- [Work to complete]
In the season review below, list every character named in the paragraph that begins "The show narrowed its focus."

- [Supplied text]
-=-=-

Sure, Maggie and Glenn “got engaged,” The Governor (thankfully) cut loose and showed his true colors, and Merle redeemed himself before he was unfortunately axed. And yes, Daryl did almost make me cry, but nothing really stood out. And the strongest episode of the second half, where Michonne, Carl, and Rick went on their little walk, was the best of the bunch post break. It was simple, but it cut it down to three main characters we ultimately care about (and Morgan’s amazing resurgence) and that was a really good thing.

The show narrowed its focus and that was awesome. But then we got back to characters that a good number of people hate (Andrea), or going for the inevitable breakdown (Governor), or what the hell are you doing/which side are you choosing (Tyrese). Then Lori keeps showing up, and these factors just dragged it down. And the season finale had its moments (Governor finally just going into disturbing mode, ANDREA dying), but the whole episode felt so anticlimatic. Also, The Governor and his crew run scared from the sneak attack prison assault; did the ruler of Woodbury realize that not ONE of his pack was injured or killed? I admit the girl who survived The Governor’s shoot out will definitely foil his plans for domination, which was a clever move, but still, it’s a strong moment in a series of dull ones.

And Rick’s acceptance of other people shows him growing as a character, which I think came from Michonne’s gratefulness towards him, but it just felt like it could have been a better developed plot point, something that comes with time, I mean we saw this guy go to town on prisoners that had the prison to themselves, with Mr. Grimes just being defensive. It almost feels like they were wrapping it up quick for the sake of Rick being a hero, and turning Carl against him to now provide him some new tension.

-=-=-

- [Stored records]
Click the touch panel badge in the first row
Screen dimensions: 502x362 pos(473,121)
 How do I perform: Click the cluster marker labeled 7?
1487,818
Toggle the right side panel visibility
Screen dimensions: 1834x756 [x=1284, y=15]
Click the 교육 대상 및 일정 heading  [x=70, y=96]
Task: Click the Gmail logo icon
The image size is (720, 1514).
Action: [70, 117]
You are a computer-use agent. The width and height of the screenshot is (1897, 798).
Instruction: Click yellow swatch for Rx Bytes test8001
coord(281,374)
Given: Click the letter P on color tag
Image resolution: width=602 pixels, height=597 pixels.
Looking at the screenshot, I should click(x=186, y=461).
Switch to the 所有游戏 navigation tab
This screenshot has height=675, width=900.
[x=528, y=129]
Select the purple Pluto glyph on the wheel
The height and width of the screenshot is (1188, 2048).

-=-=-

- [Written response]
Andrea, The Governor, Tyrese, Lori